[Texto em estudo]
|---|
Pesquisadores da Embrapa, no livro Visão 2030: O Futuro da Agricultura Brasileira, já registraram que na atual conjuntura a temática de bem-estar animal “passa a ser uma obrigatoriedade e não mais um diferencial” para produtores brasileiros.
Em um amplo estudo realizado pelo Ministério da Agricultura sobre a estrutura de governança para BEA na União Europeia, nos Estados Unidos e na Austrália – três expressivos atores do comércio internacional de produtos de origem animal –, ficou claro o aumento de iniciativas regulatórias conciliadas com as expectativas da sociedade quanto à questão.
Como dono do maior rebanho bovino do mundo, o Brasil tem se espelhado nesses países e caminhado nessa direção, ampliando os esforços para que mercados compradores possam ser atendidos em relação às garantias de BEA.
O bem-estar animal é hoje assunto de relevância global. É identificado pela OIE como prioritário em seu trabalho, foi considerado integrante de 16 dos 17 Objetivos de Desenvolvimento Sustentável da Organização das Nações Unidas (ONU) e incorpora a agenda de outras entidades internacionais como a Corporação Financeira Internacional (IFC) e a Organização Mundial de Comércio (OMC).
Por meio de suas recomendações e decisões, a atuação dessas instituições tem contribuído com o avanço de políticas relacionadas à questão, possibilitando que regulamentações e padrões fossem estabelecidos e legitimados mundialmente no comércio de alimentos.
|---|
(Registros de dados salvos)
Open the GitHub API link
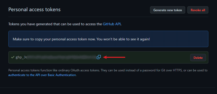The width and height of the screenshot is (217, 94). [112, 24]
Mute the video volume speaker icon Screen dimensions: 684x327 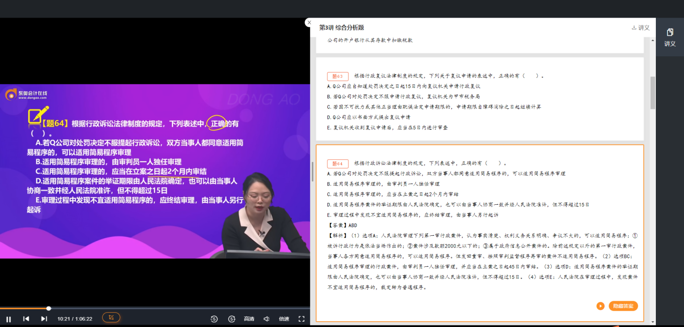267,318
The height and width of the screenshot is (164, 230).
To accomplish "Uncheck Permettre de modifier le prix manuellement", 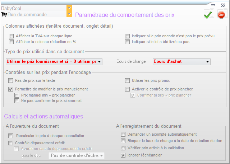I will (x=10, y=89).
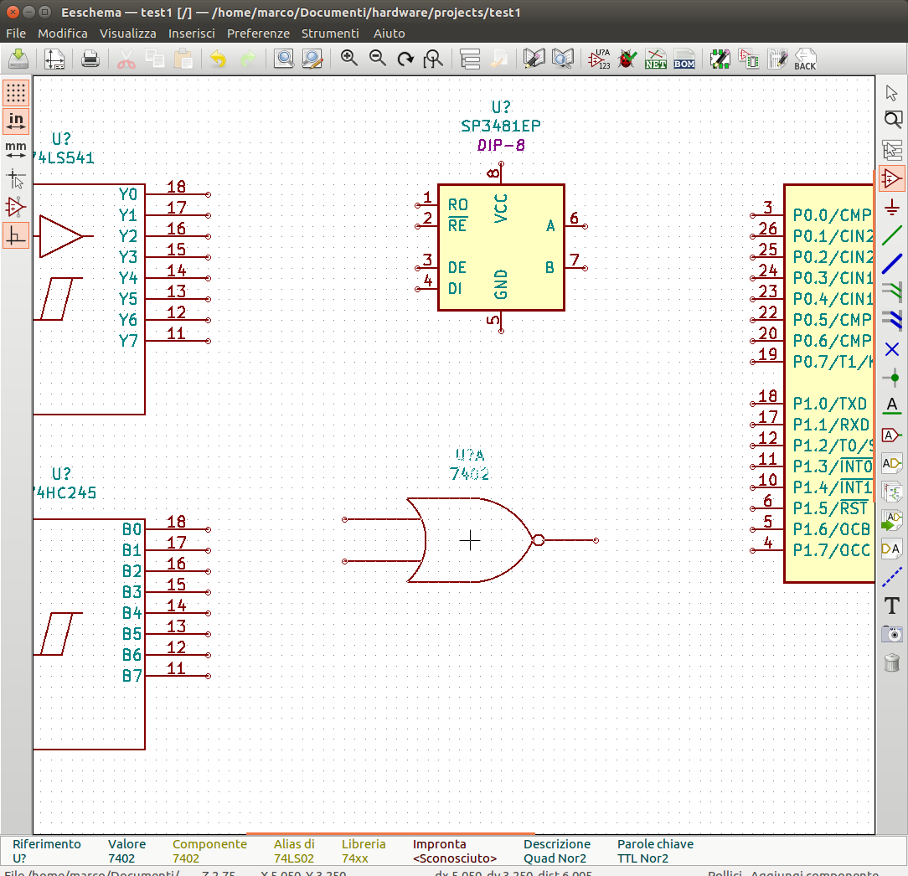Screen dimensions: 908x876
Task: Click the Place power port icon
Action: pos(892,207)
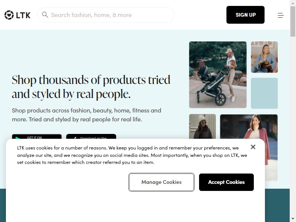Select the light blue placeholder tile
The height and width of the screenshot is (222, 296).
pyautogui.click(x=264, y=93)
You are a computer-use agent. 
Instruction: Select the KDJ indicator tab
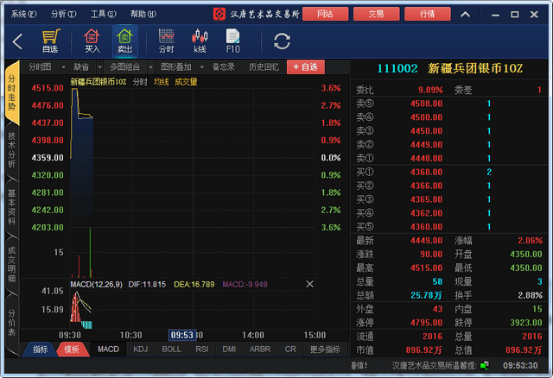[140, 350]
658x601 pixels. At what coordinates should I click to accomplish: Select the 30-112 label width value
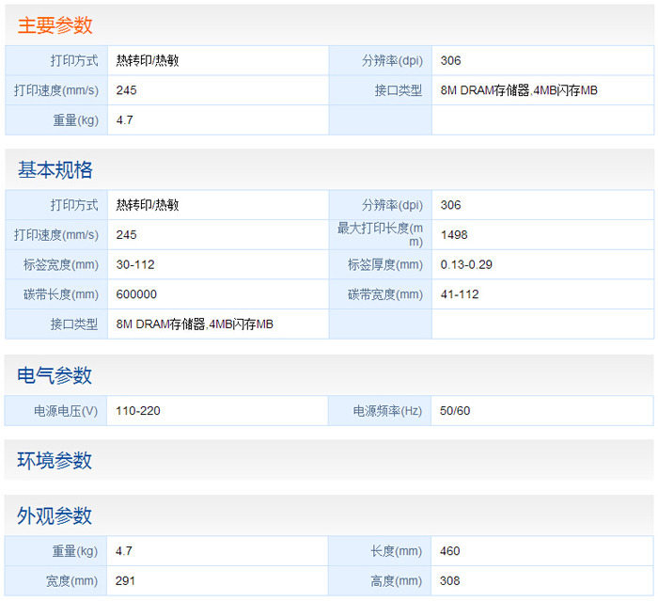[135, 264]
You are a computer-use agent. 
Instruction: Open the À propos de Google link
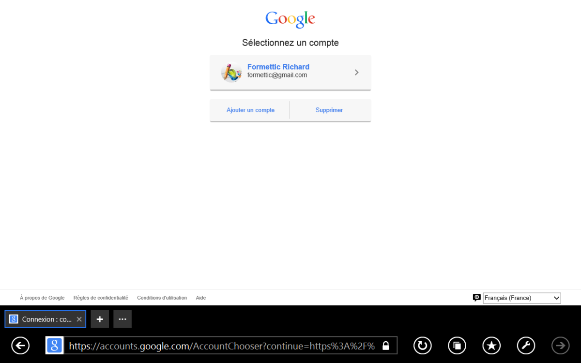(42, 298)
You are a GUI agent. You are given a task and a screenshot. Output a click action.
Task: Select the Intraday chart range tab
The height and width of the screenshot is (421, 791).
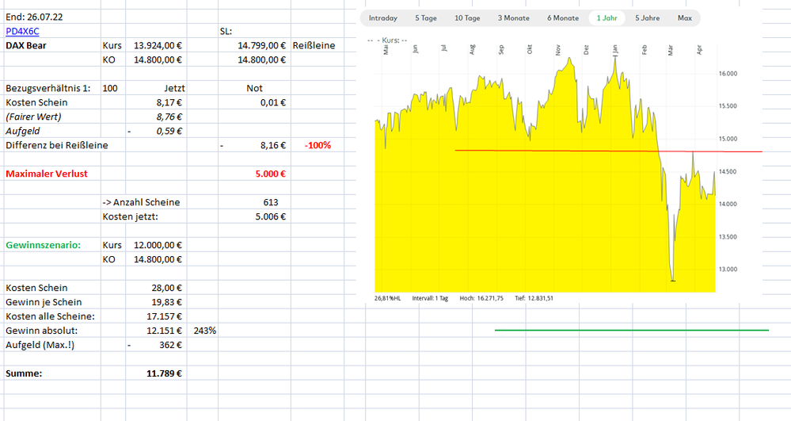click(x=382, y=18)
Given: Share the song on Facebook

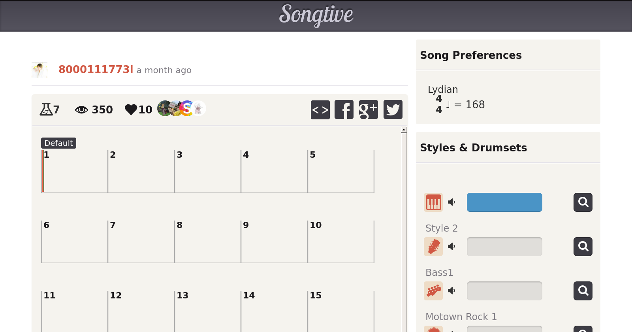Looking at the screenshot, I should (344, 109).
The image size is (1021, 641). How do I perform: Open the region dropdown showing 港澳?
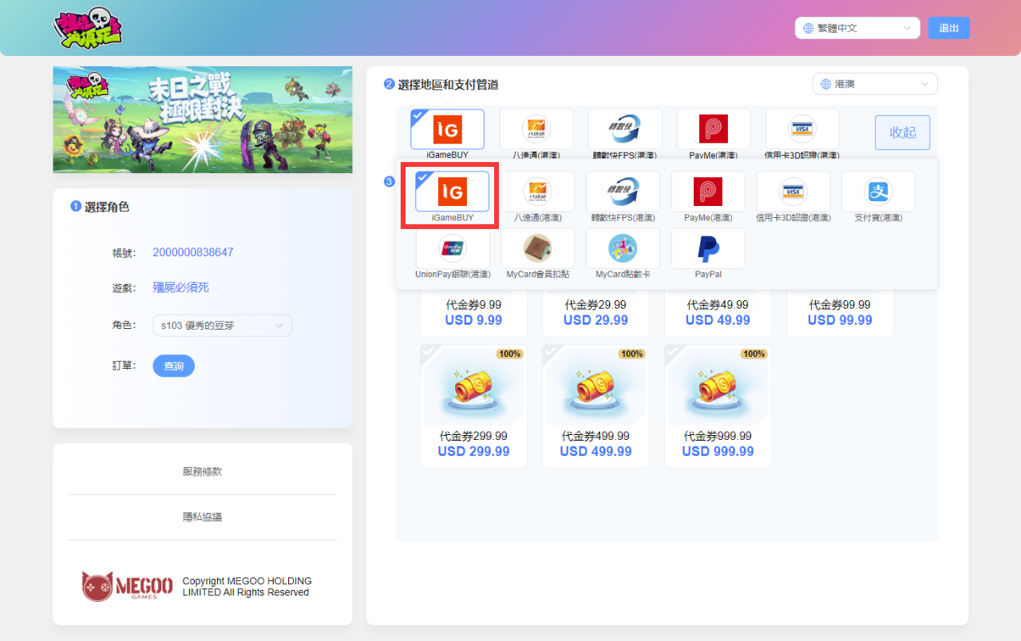pyautogui.click(x=874, y=84)
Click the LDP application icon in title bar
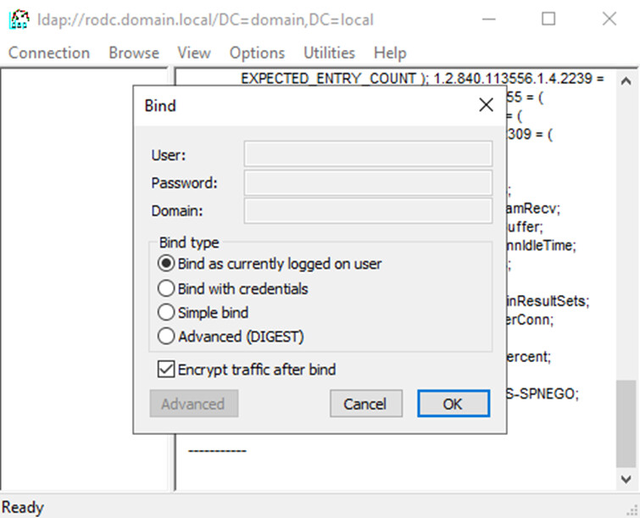The height and width of the screenshot is (518, 640). pos(15,19)
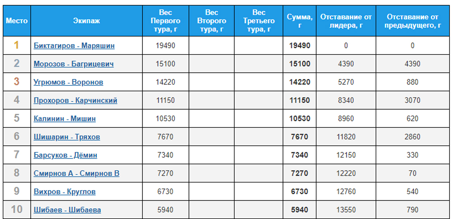This screenshot has width=452, height=219.
Task: Open the Смирнов А - Смирнов В link
Action: point(76,173)
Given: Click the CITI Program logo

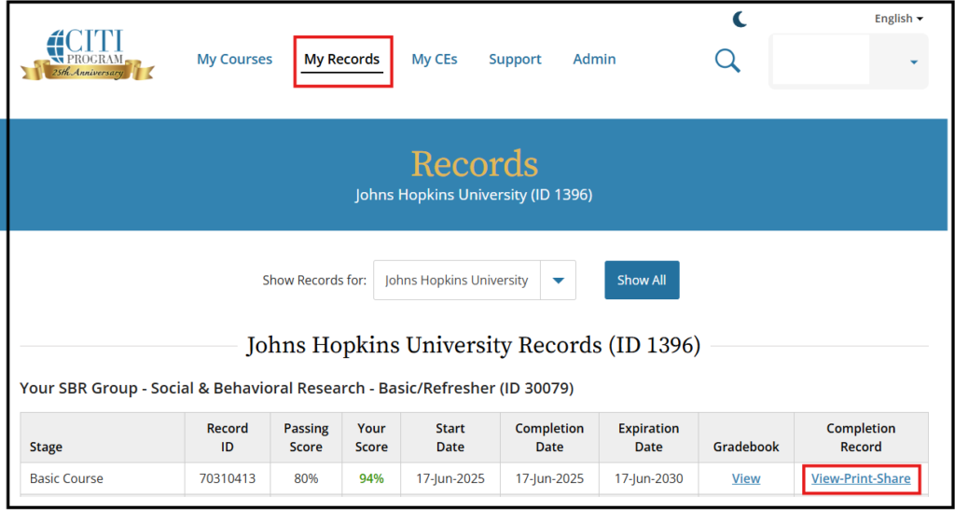Looking at the screenshot, I should coord(88,55).
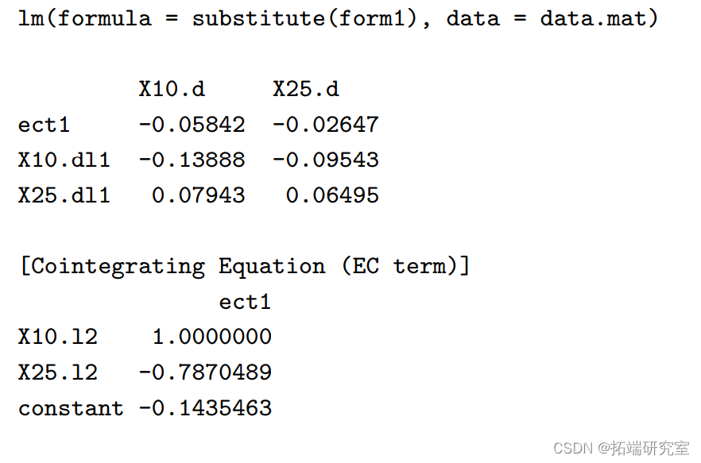Click the X25.dl1 row label
The height and width of the screenshot is (463, 701).
tap(64, 195)
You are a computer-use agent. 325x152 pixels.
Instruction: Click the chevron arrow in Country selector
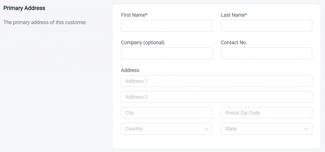206,129
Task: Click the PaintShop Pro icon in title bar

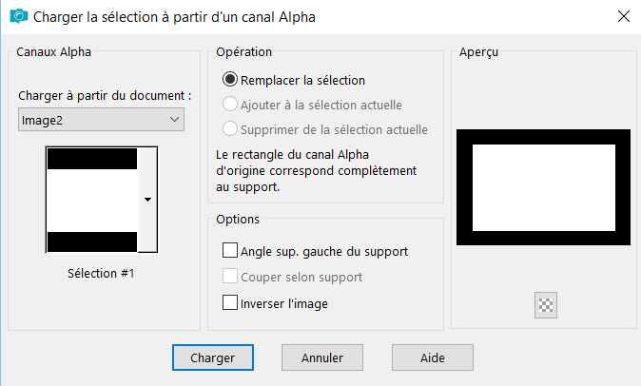Action: [x=19, y=17]
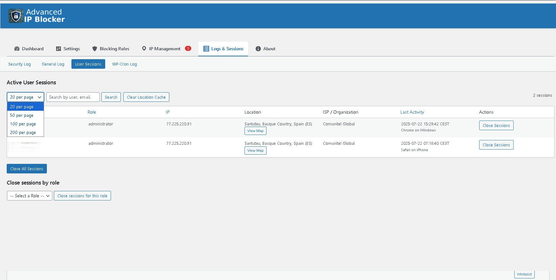Click the Advanced IP Blocker shield logo
Screen dimensions: 556x280
pos(16,16)
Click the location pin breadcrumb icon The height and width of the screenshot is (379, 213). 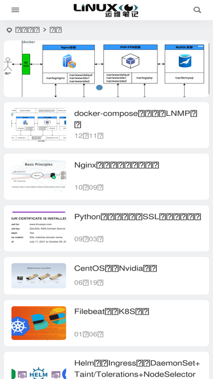tap(9, 30)
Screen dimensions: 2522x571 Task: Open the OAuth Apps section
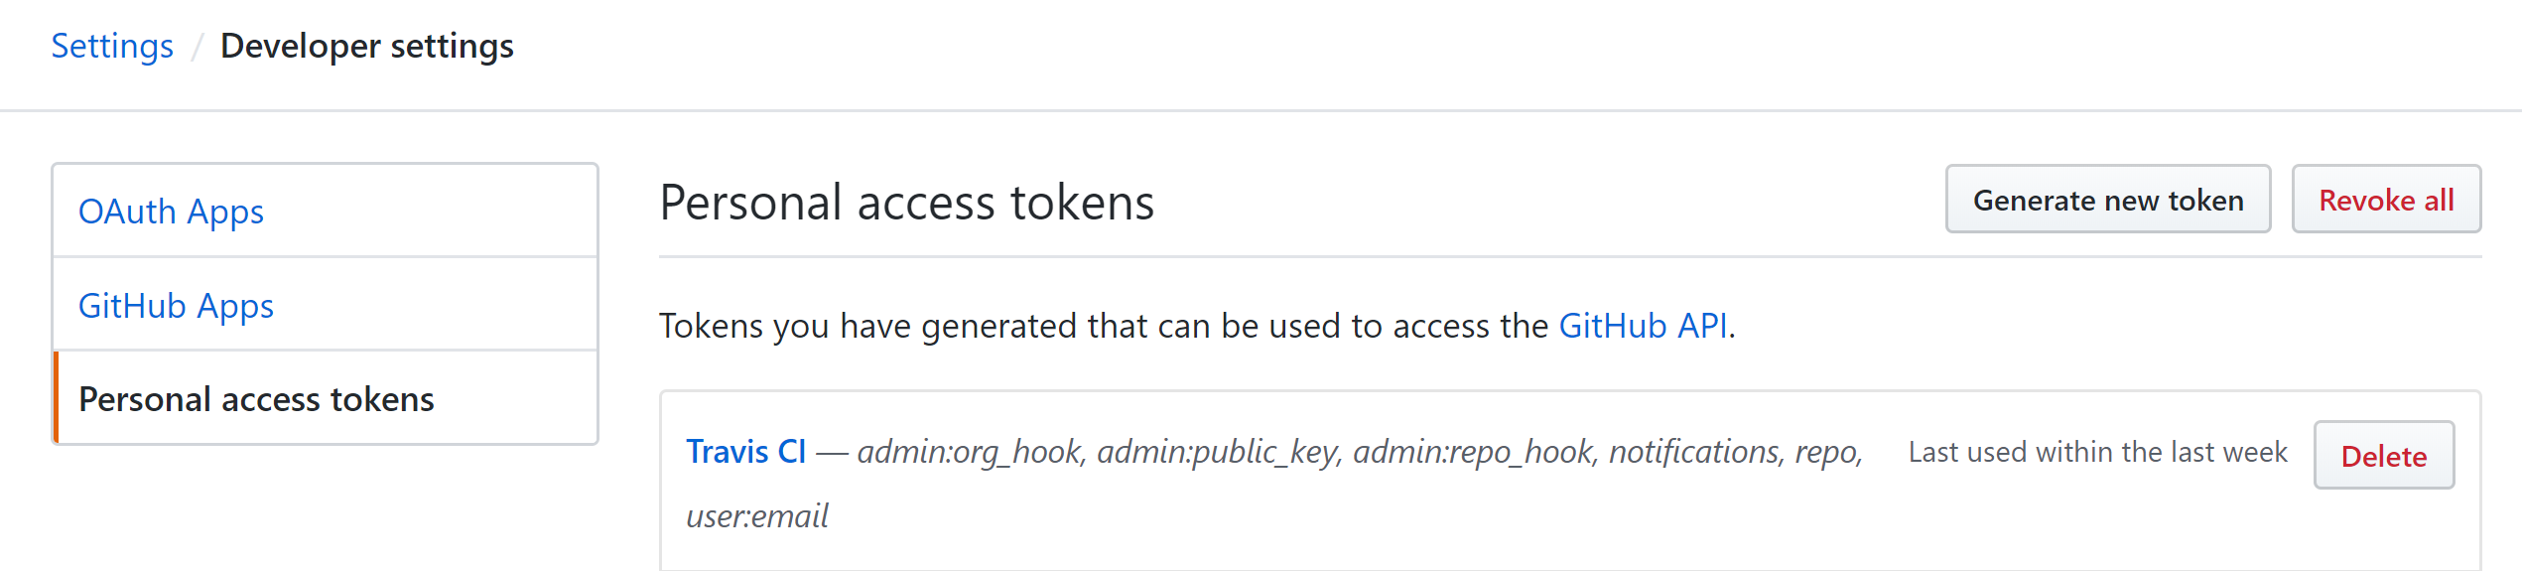point(171,212)
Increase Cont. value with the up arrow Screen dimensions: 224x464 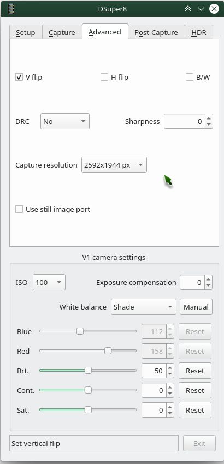pyautogui.click(x=170, y=388)
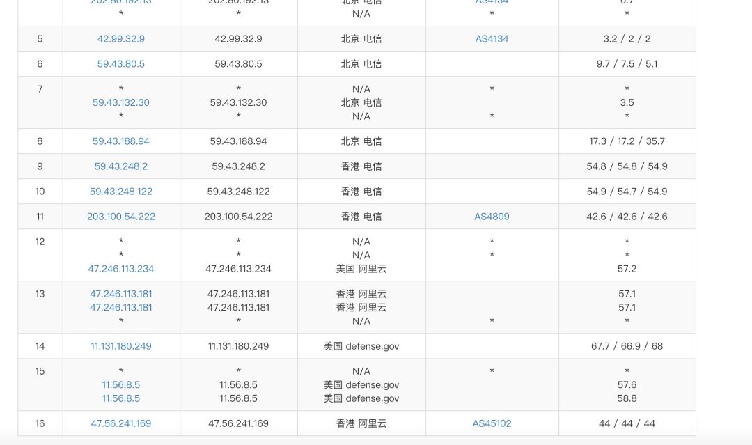Screen dimensions: 752x445
Task: Click the blue 47.56.241.169 link
Action: click(121, 423)
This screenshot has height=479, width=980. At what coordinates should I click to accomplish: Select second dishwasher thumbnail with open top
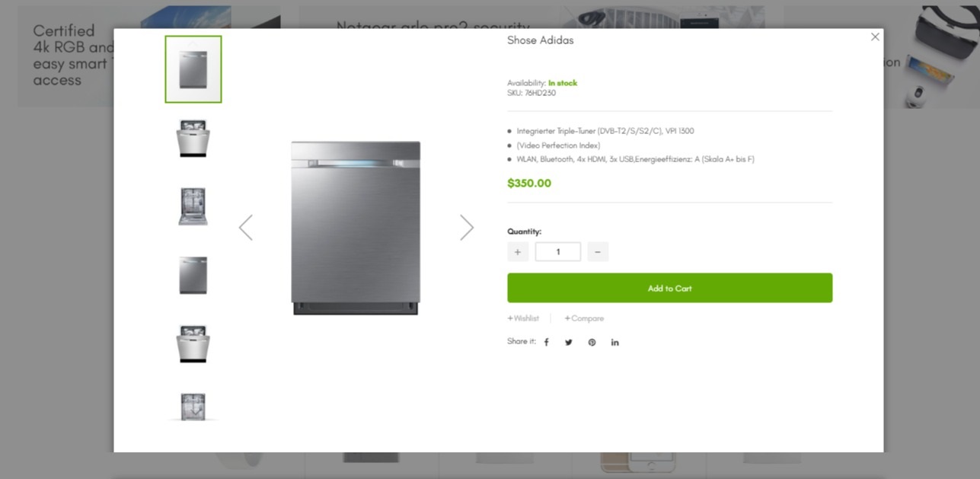[193, 138]
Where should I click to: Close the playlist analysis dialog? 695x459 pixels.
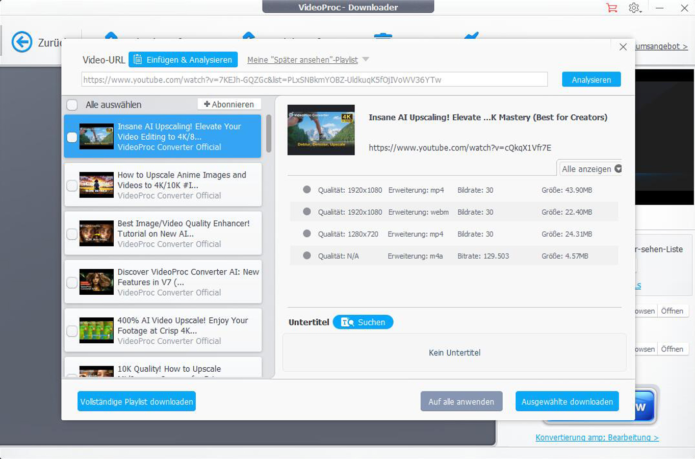[623, 47]
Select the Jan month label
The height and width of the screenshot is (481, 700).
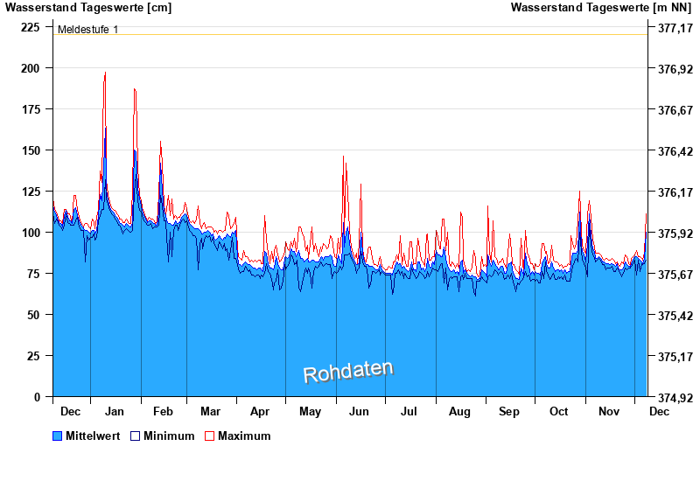(x=116, y=411)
|---|
[O que fazer] Segundo o texto sobre bem-estar animal, de quantos dos 17 Objetivos de Desenvolvimento Sustentável da ONU o bem-estar animal foi considerado integrante? Os registros são um material à parte, independente do texto.

[Resposta do exercício] De 16 dos 17 Objetivos de Desenvolvimento Sustentável da ONU.